Similarly, Mr Yusof said he noted that the new generation of trainees also has different expectations and approaches to learning the skills of the job. “This is the generation of instant gratification,” he said. “When I was starting out as a junior, I used to chase around all my seniors asking for information. A lot of today’s generation does not do enough chasing around.”

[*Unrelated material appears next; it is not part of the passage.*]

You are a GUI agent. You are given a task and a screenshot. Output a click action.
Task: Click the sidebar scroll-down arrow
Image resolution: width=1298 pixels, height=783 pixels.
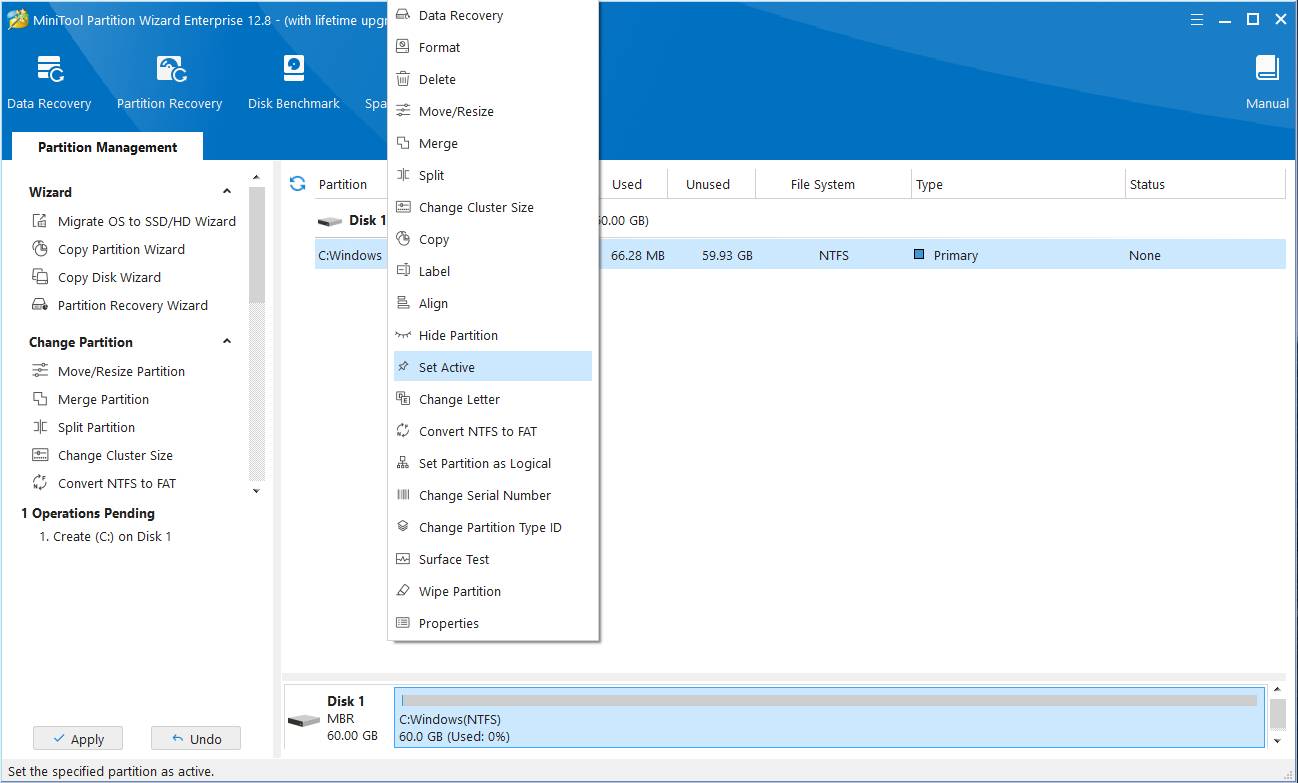(256, 491)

This being the case, a properly designed training program is vital to bringing a new wave of talent into the drilling industry. At the UMW Drilling Academy, which is run in collaboration with Petronas, UMW recruits are given a broad range of training before going on the job for additional training aboard rigs. Mr Yusof noted that, for each level of progression, a trainee must go through approximately two months of training at theacademy followed by a five-week on-the-job training period. They then must fulfill a period of full work experience, during which they are assessed for suitability to be trained for the next level. The system is intended to provide recruits with a clear path upward, building on each level of skills, up from floorman ultimately to driller.
Classroom teaching is complemented by simulator training and hands-on experience on the land rig that the academy has on site. Mr Yusof said that the hands-on component is vital for giving trainees actual rig experience prior to going into the field. He added that it has been working well with the diverse range of trainees coming through.
“The people we have coming to the training center are all sizes, all shapes and colors with all standards of education,” he said. “Every day is a different day for us.”
The training system at the academy is competence-based, Mr Yusof said, and involves training needs analysis, job/risk analysis, identification of competencies, competency development framework and selection of critical tasks. He also pointed out that creating an effective training system goes further than this, involving not just the development of the curriculum but continuous assessment and verification of the employee’s skills, as well as identifying areas where knowledge gaps might exist that would require retraining.
“I cannot emphasize enough the importance of retraining. The retention of the human mind isn’t as good as it seems. The question is how do we detect that loss of retention and where do we reapply the training,” he said.